Exercise objective>
Omit the pictures. Transcribe exactly the lines below, from the one with "The width and" up to and including the last.

Given data>
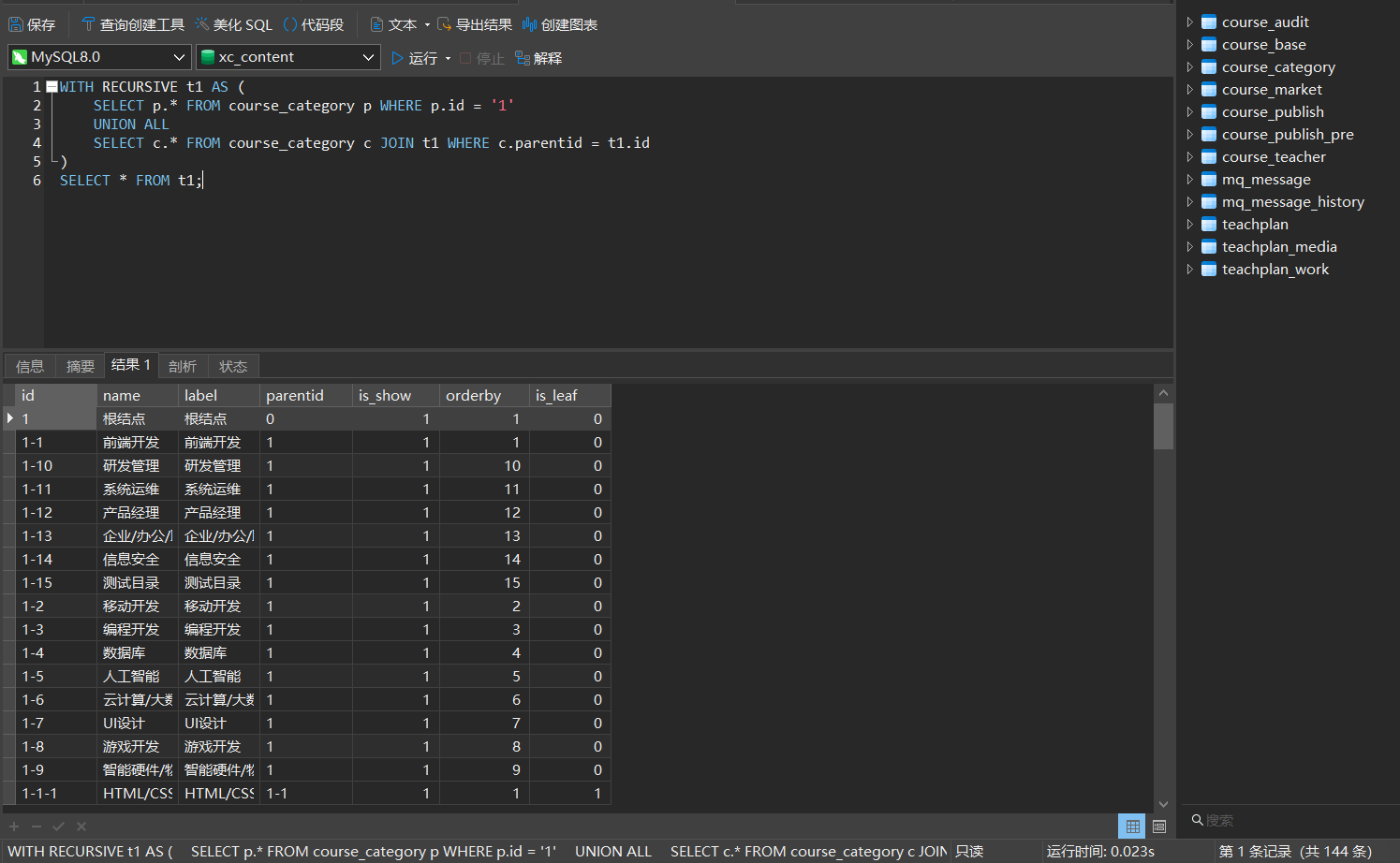
Task: Switch to form view icon
Action: (x=1159, y=826)
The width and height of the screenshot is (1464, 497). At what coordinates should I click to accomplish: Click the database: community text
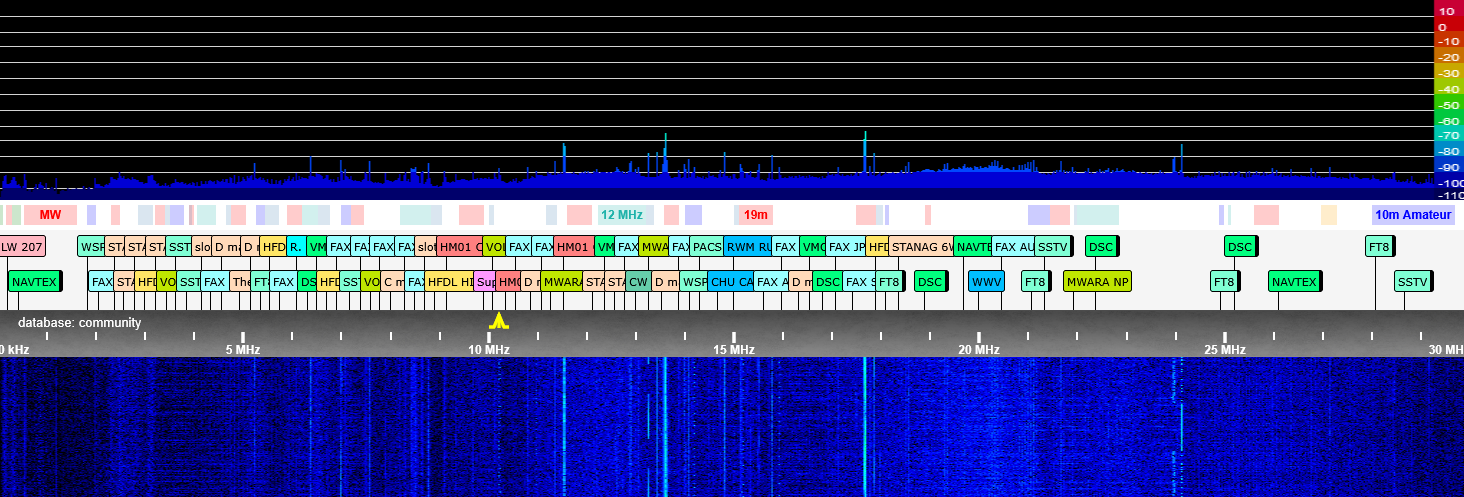pyautogui.click(x=79, y=323)
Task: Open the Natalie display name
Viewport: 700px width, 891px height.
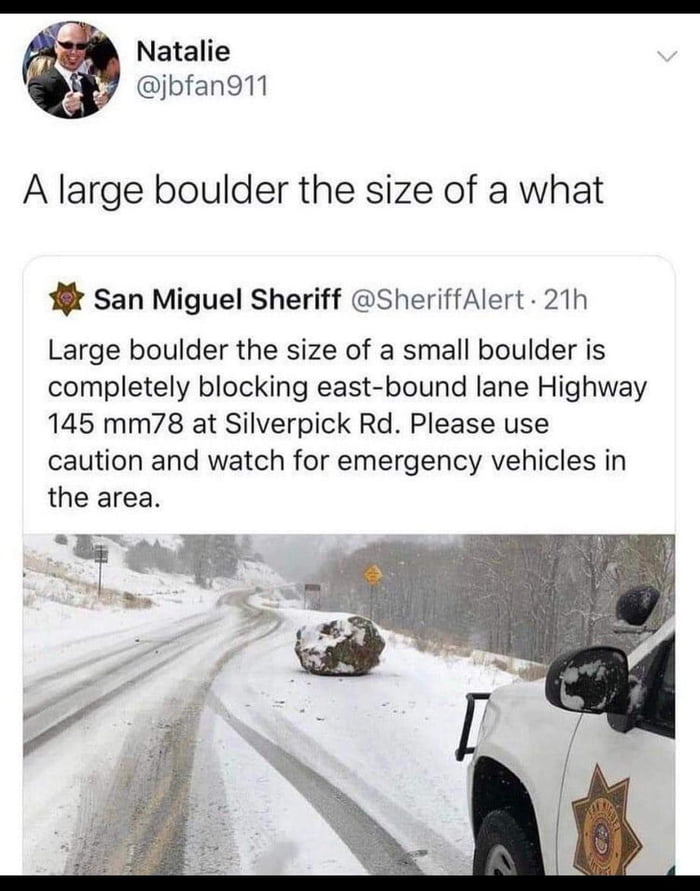Action: pyautogui.click(x=184, y=52)
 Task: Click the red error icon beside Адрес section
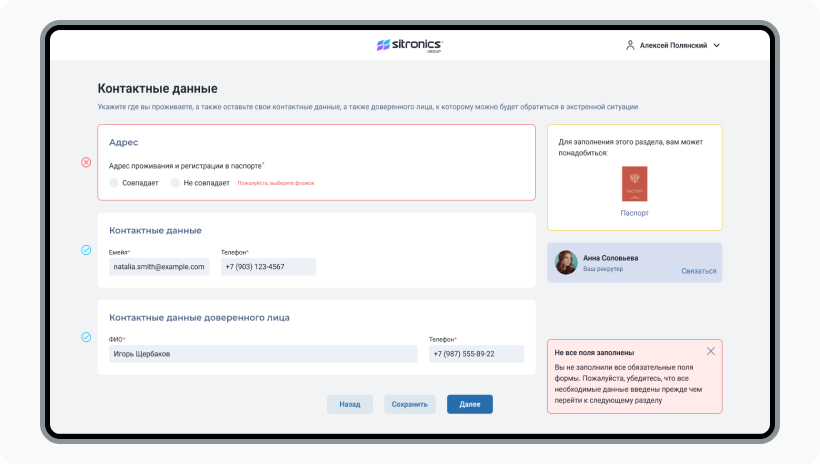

Answer space>
The width and height of the screenshot is (1464, 497). At what coordinates should I click to accomplish: Click the database: community text
pyautogui.click(x=79, y=323)
Task: Open the Natalie display name
Viewport: 700px width, 891px height.
Action: pyautogui.click(x=184, y=52)
 Task: Click the red error icon beside Адрес section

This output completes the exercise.